Pretty much. They began adding more keys just a few years after this mid-late 1700s flute style. One issue is that there have been a lot of copies of similar flutes from that period made rather recently. On the + side, your flute looks rather used. On the - side there appears to be a crack in the head joint at the tenon and possibly the ivory ring at the head joint tenon is missing. The string idea was used on wood winds some prior to universality of cork joints. One could adjust the string with wrapping or unwrapping of it. One could 'grease' the joint with beeswax or something similar that also served to keep the string in place.

I have been unable to find any markings anywhere on the flute, I have gone over every spot.
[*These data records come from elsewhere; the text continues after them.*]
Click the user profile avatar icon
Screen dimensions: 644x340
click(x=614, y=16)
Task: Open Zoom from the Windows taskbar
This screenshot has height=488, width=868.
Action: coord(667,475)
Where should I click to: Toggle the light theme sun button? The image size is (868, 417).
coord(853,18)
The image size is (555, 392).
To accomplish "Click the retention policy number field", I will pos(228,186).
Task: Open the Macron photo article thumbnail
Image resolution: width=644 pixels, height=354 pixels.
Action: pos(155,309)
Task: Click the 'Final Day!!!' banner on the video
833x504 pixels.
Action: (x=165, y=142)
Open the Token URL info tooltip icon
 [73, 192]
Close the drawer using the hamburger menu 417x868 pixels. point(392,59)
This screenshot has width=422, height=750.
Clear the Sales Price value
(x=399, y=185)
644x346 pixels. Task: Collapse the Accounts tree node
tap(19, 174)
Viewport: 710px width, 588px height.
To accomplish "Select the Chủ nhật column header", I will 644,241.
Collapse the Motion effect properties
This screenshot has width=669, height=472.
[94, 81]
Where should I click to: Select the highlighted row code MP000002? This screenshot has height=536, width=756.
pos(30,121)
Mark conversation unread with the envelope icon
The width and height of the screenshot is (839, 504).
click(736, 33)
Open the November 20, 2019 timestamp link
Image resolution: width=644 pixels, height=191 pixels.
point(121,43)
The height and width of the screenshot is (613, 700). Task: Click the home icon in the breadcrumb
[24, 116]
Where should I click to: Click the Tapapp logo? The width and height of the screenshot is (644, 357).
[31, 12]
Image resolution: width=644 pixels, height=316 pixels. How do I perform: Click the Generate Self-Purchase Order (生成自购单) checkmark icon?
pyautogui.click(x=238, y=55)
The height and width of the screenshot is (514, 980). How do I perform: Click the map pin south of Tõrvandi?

Maybe if someone recognizes it they could shed some light on it for me or perhaps I am looking in the wrong spot for markings.


Generally, markings wold be in similar places to modern flutes. The head joint should have something just above the tenon(Connecting to the body) on the same side as the mouth embouchure hole OR on the upper body joint between the threads and the first finger hole. There may also be something on the underside of the head joint (opposite the embouchure hole) near to the crown.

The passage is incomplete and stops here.